Lira notes draw high subscription by banks
The turnout was heavy for newly issued special Treasury Bills (T-Bills) in Lebanese liras, with a ten- to 12-year maturity. The Ministry of Finance said subscription by local banks reached around $1.66 billion.
According to a statement by the Ministry, the sum exceeded the goal of the initial public offering (IPO) by almost 50 percent. George Aouad, advisor to the Chairman at First National Bank, said: “The level of subscription exceeded expectations. This shows that banks are still interested in funding the public sector.”
“The Central Bank and Lebanese commercial banks are the main subscribers of T-bills since the appetite of foreign investors for such bonds has reduced considerably in recent years.” said Joe Sarrouh, Consultant at Fransabank.
Subscription to 12-year T-Bills was much higher than for those with a ten-year maturity. Sarrouh said the interest on these T-Bills was high at around eight percent for 10-year bills.
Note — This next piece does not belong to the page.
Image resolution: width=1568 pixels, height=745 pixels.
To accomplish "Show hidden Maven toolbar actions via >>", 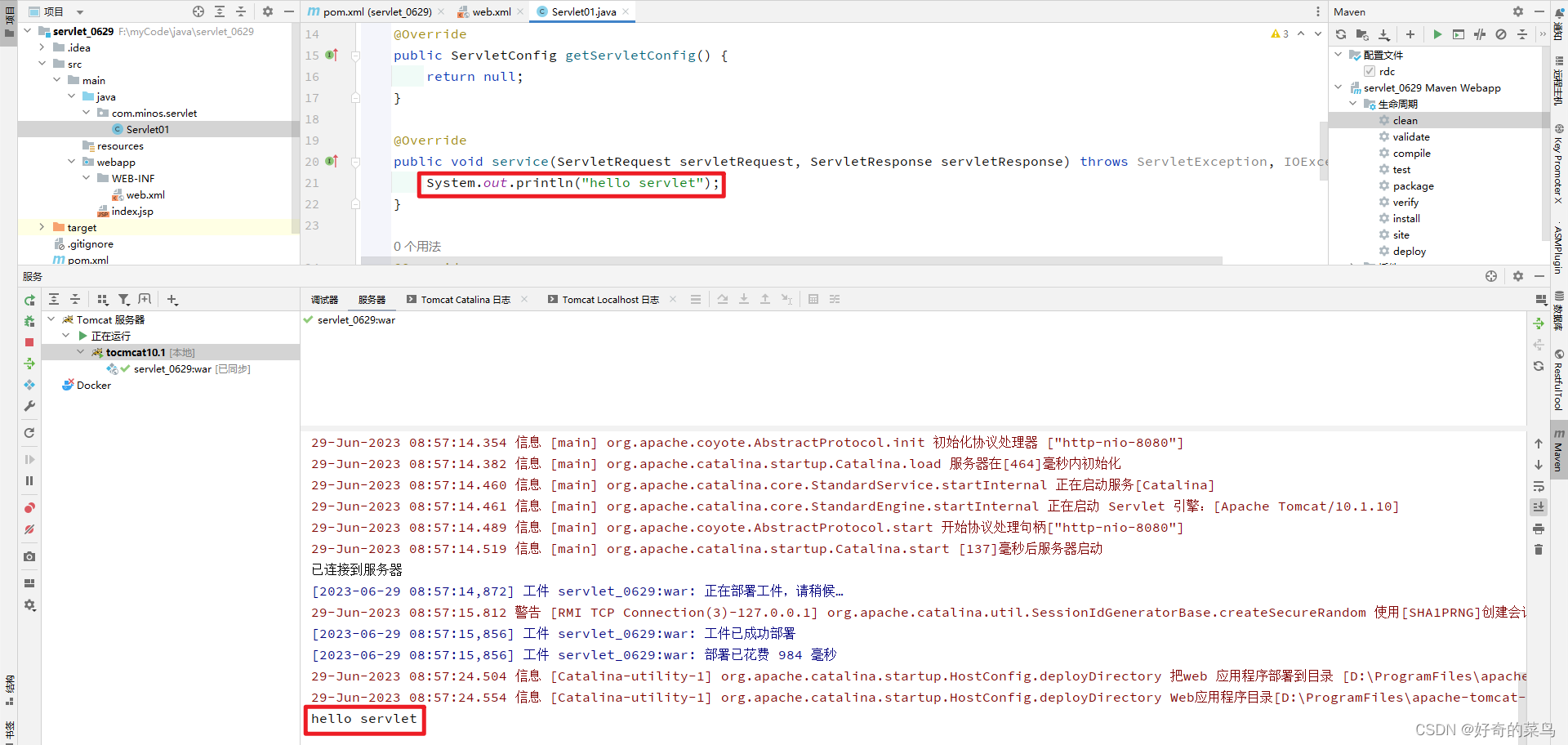I will [x=1544, y=34].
Aouad said it is not possible to make an accurate prediction about banks’ subscription to any issuance of bonds in US dollars. “The Association of Banks is right in adopting a conservative attitude towards State lending. Bank loans to the government are equal to almost 50 percent of their customer deposits; they do not wish to risk these funds.”
“The ministry needs to issue Eurobonds but instability is not encouraging on the short term. We hope that the situation in Syria – especially when it comes to the chemical weapons issue – will be resolved so the country’s investment environment can get back on its feet,” said Sarrouh.